◆ Provided material ◆
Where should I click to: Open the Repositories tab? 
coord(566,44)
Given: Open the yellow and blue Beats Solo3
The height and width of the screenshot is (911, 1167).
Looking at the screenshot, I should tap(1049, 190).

◆ How to complete this task ◆
Everything in the listing above should be repeated exactly.

◆ Result of the task ◆
Where should I click to: Open the Repositories tab? 
coord(566,44)
Given: Open the yellow and blue Beats Solo3
The height and width of the screenshot is (911, 1167).
Looking at the screenshot, I should tap(1049, 190).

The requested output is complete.